Of course he was.
Surely, one of the signs of a truly great Liturgist is his ability to think up a truly profound reason for a liturgical phenomemon which to mere mortals appears counter-intuitive.
So here is Gueranger on why the Mary Month of May has no Marian festivals:
"Ever since our entrance upon the joys of the Paschal Season, ... of our Blessed Lady there has not been a single Feast to gladden our hearts by telling us of some mystery or glory of our august Queen. ... May and June pass without any special solemnity in honour of the Mother of God. It would seem as though Holy Church wished to honour, by a respectful silence, the forty days during which Mary enjoyed the company of her Jesus, after his Resurrection. We, therefore, should never separate the Mother and the Son ..."

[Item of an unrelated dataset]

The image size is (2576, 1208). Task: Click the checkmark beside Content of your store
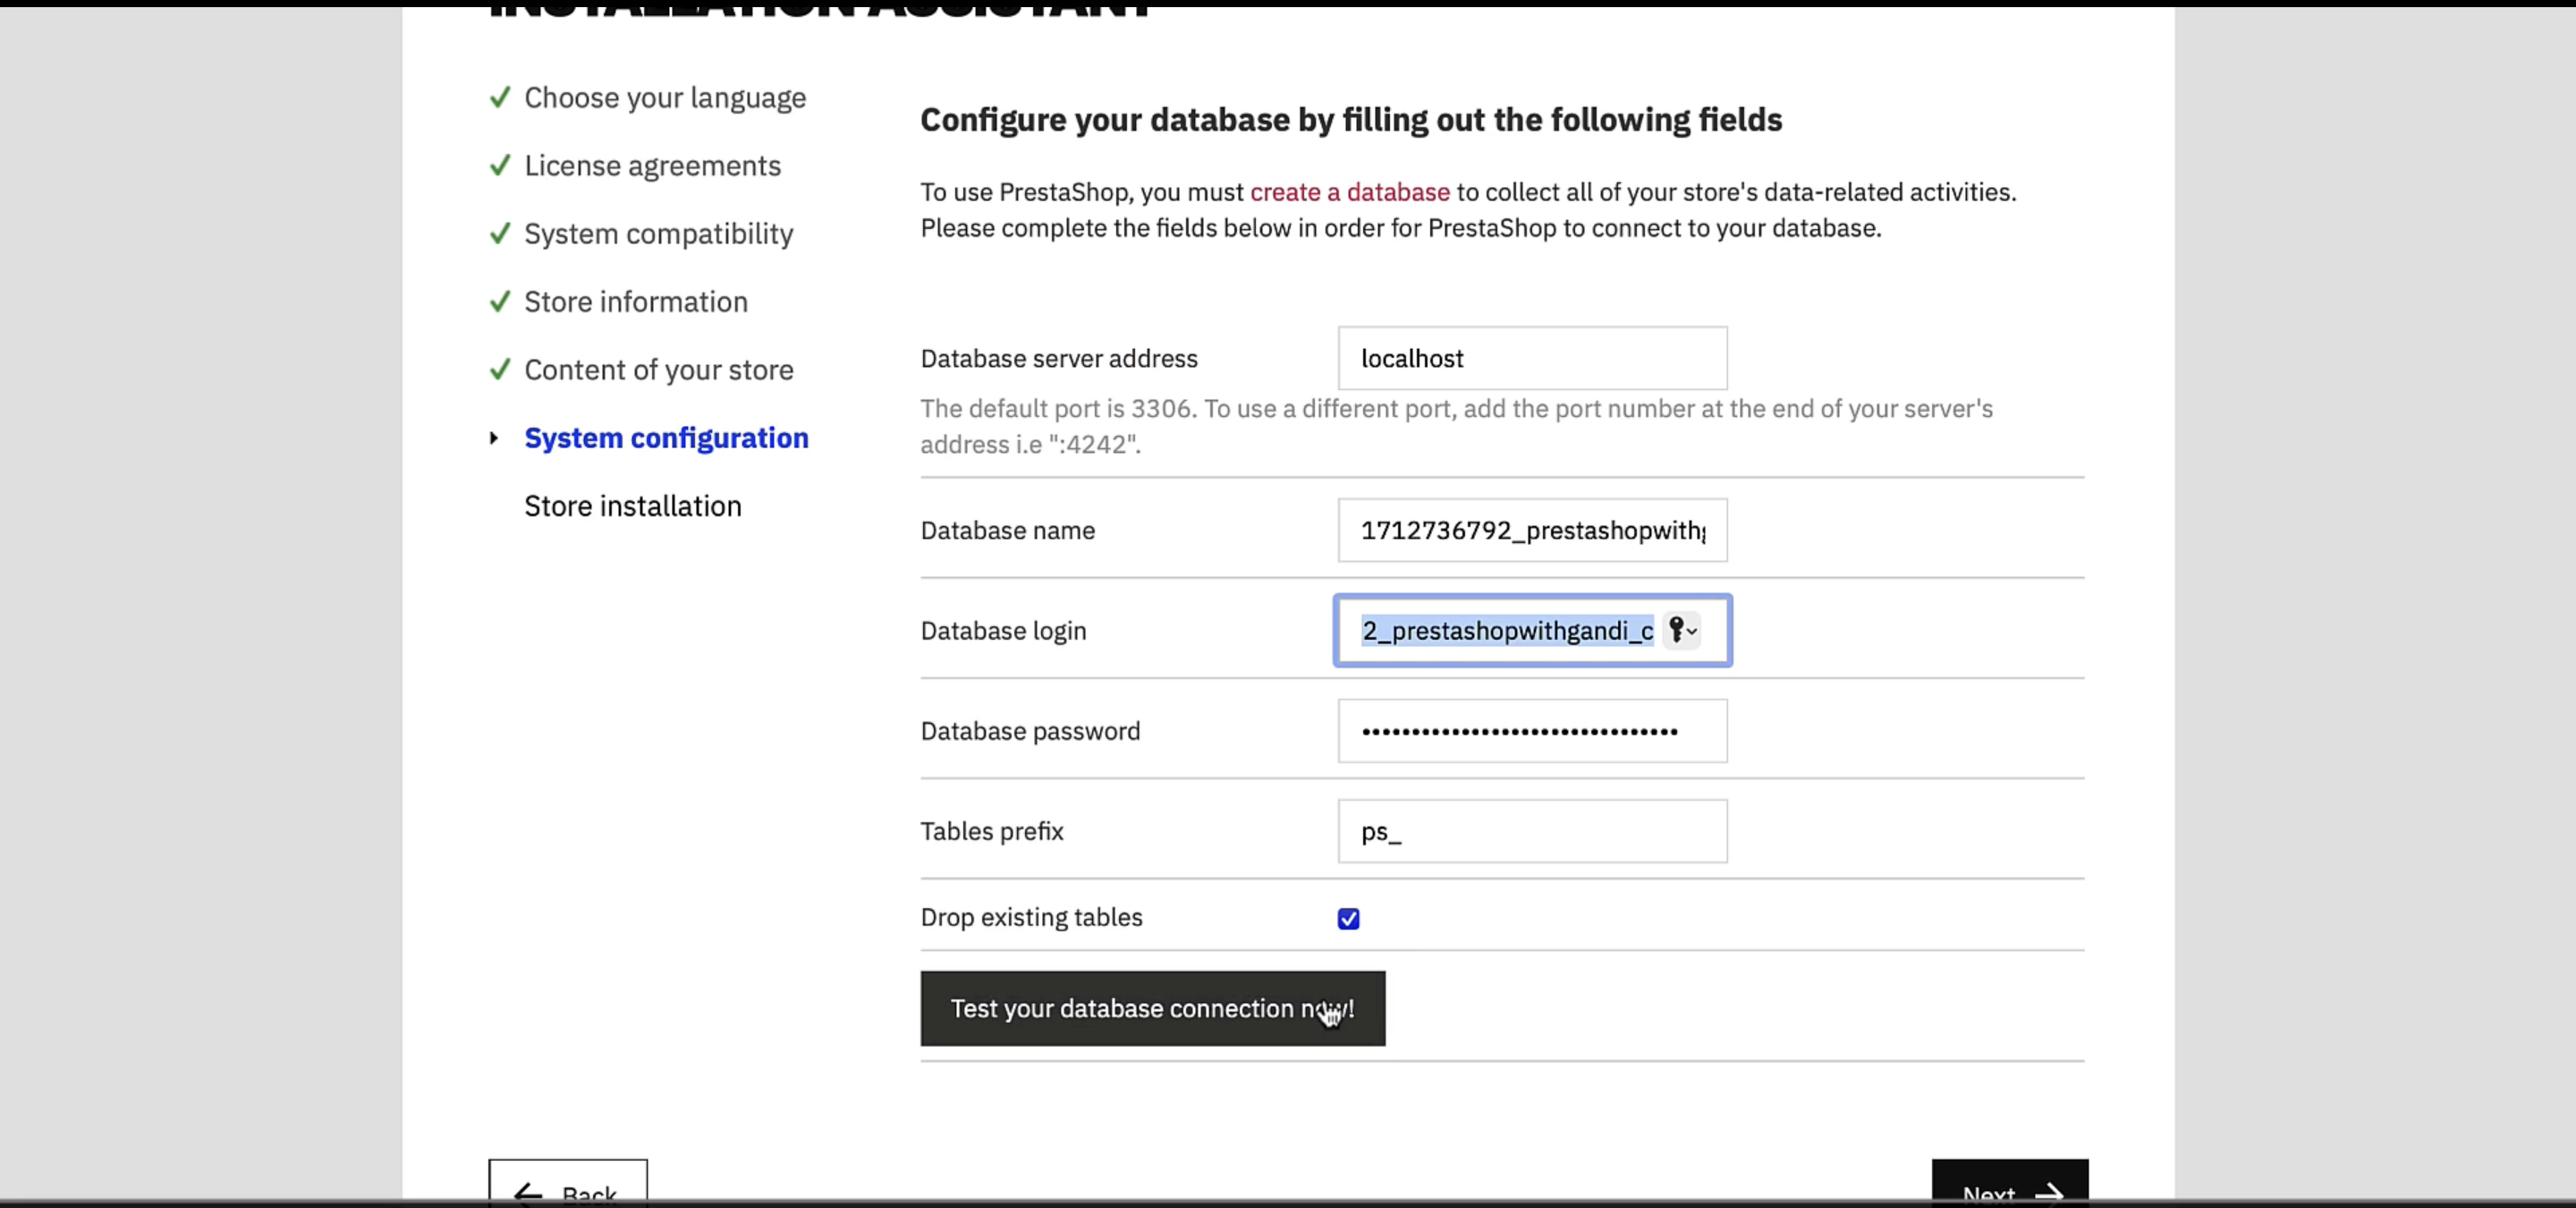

He is going on to commend the Feast (pro aliquibus locis), on May 24, of Our Lady Help of Christians. It commemorates the day in 1814 when Pius VII brought to an end "five years during which the spiritual government of the Christian world had suffered a total suspension". But his words (which have an intriguingly Newmanish ring to them!!!) have been falsified by the last century.
The medievals took the words Salve Sancta Parens as the Lord's Easter greeting to his Mother. Cardinal Mercier persuaded the Pope to make May 31 the Festival of Mary Mediatrix of All Graces ... a fine theologoumenon with interesting Byzantine analogues. And Papa Pacelli changed that in order to suit one of his own little games; his intervention would have been theologically up-to-the-minute somewhere around 1300 A D. The post-Conciliar 'reformers' decided to replace this with their own piece of cleverness.
Some places, apparently, were granted Our Lady of Light Spouse of the Holy Ghost on the Sunday after Ascension. Papa Bergoglio parked Mater Ecclesiae on Whit Monday. And our Lady of Fatima now appears on May 13.